C’est un nouvel exemple des bugs liés au logiciel Arpège en test depuis plusieurs mois dans les CPAM de Vendée et de Loire-Atlantique. Depuis plus d’un an déjà, de nombreux assurés subissent d'importants retards dans le versement de leurs indemnités journalières, la faute à ce nouvel outil qui connaît des bugs à répétition. Sauf que pour certains assurés, le non-versement des indemnités journalières peut avoir des conséquences dramatiques. C’est le cas de l’une d’entre elles, explique France 3 Pays de la Loire.

Hospitalisée pour burn-out en décembre 2024, l’habitante de la région voit sa maladie reconnue comme professionnelle en octobre dernier. Si elle touchait ses indemnités journalières normalement jusque-là, tout a changé à partir de la mi-novembre. «A partir de là, je ne recevais plus rien», grince-t-elle auprès de nos confrères. Après avoir contacté la CPAM, elle apprend que le logiciel Arpège n’est pas en capacité de recalculer ses droits en maladie professionnelle. Or, elle ne touche plus rien et est donc obligée de vivre sur son épargne depuis plus de deux mois.

Plus de 10 000 euros envolés

«J’ai liquidé toute mon épargne. Personne ne peut ignorer l'augmentation du coût de la vie. Mon épargne a fondu comme neige au soleil, et en assurant uniquement les dépenses du quotidien», explique-t-elle auprès de France 3, assurant être dans l’attente d’une somme comprise déjà entre 10 000 et 12 000 euros. Malgré sa demande d’aide exceptionnelle, elle n’aurait reçu à ce jour qu’un acompte de 400 euros. C’est d’autant plus préjudiciable que sans attestation émanant de la CPAM, elle ne peut faire fonctionner des assurances et surtout recevoir sa prévoyance employeur.

La situation est telle aujourd’hui que, malgré ses nombreux appels auprès de la CPAM, les agents seraient tout aussi démunis : «A chaque fois que je les ai appelés, ça a entraîné des pleurs au téléphone», confie-t-elle, d’autant que même chez ses interlocuteurs, on ne voudrait plus du logiciel Arpège. Après de nombreuses démarches, l’assurée a pu obtenir un rendez-vous auprès de la CPAM de Loire-Atlantique… qui a été finalement annulé au dernier moment.
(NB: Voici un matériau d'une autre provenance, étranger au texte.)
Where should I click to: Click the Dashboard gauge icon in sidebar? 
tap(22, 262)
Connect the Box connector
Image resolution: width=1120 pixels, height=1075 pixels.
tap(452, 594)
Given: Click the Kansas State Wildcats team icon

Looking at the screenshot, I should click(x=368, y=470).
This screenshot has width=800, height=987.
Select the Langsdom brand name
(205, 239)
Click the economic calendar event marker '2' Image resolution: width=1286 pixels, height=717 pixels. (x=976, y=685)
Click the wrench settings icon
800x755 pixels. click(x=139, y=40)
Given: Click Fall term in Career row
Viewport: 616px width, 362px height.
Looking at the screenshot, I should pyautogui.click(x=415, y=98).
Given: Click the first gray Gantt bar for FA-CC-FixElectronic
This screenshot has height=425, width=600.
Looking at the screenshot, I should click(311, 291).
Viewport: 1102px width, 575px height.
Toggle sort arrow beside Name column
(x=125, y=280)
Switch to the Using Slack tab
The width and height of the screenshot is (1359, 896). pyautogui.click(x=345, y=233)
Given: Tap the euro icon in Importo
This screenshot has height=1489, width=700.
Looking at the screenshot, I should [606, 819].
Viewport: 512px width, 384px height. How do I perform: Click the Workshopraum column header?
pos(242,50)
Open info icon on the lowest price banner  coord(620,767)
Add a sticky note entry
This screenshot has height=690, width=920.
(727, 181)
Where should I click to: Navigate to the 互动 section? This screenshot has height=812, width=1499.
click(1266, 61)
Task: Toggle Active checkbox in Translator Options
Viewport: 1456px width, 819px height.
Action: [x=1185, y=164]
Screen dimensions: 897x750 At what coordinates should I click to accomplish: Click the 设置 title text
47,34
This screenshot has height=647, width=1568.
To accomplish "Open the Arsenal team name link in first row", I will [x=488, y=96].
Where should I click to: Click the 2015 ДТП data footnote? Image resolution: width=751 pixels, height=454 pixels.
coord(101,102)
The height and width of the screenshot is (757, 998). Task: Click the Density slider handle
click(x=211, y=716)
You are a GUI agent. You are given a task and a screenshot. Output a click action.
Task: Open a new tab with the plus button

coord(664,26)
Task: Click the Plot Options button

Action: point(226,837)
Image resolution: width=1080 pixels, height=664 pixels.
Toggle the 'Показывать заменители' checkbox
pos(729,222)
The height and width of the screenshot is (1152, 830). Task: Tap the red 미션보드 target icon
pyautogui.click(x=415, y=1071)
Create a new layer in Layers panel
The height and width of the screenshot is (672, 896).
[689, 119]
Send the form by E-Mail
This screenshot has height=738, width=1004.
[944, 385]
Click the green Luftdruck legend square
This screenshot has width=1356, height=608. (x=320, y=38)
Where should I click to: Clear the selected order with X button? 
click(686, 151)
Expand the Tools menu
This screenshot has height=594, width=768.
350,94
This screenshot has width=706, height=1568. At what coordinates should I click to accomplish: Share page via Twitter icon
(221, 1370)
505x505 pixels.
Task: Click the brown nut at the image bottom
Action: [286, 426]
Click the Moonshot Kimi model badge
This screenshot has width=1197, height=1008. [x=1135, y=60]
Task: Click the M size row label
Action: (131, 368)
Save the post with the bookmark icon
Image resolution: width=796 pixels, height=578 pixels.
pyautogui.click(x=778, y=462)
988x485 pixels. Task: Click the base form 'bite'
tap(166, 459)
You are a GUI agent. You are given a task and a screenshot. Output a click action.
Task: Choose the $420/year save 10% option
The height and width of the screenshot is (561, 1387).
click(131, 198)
Plus de 10 000 dossiers bloqués

Existe-t-il des motifs d’espoir aujourd’hui ? Face à l’ampleur de la situation, elle a même contacté la députée de sa circonscription. Cette assurée n’est pas la seule concernée. Dans la région, près de 10 000 dossiers sont bloqués. A ce jour, les réclamations en Vendée et en Loire-Atlantique représentent à elles seules 25% du total au niveau national. A noter que la généralisation de l’outil à l’échelle nationale a été reportée à 2026 alors qu’elle devait être effective en 2025. En décembre, la défenseure des droits a donné raison à des députés LFI de Loire-Atlantique et au collectif «Arpège, non merci !» En attendant, les dossiers sont toujours bloqués. La CPAM n’a pas souhaité répondre à France 3.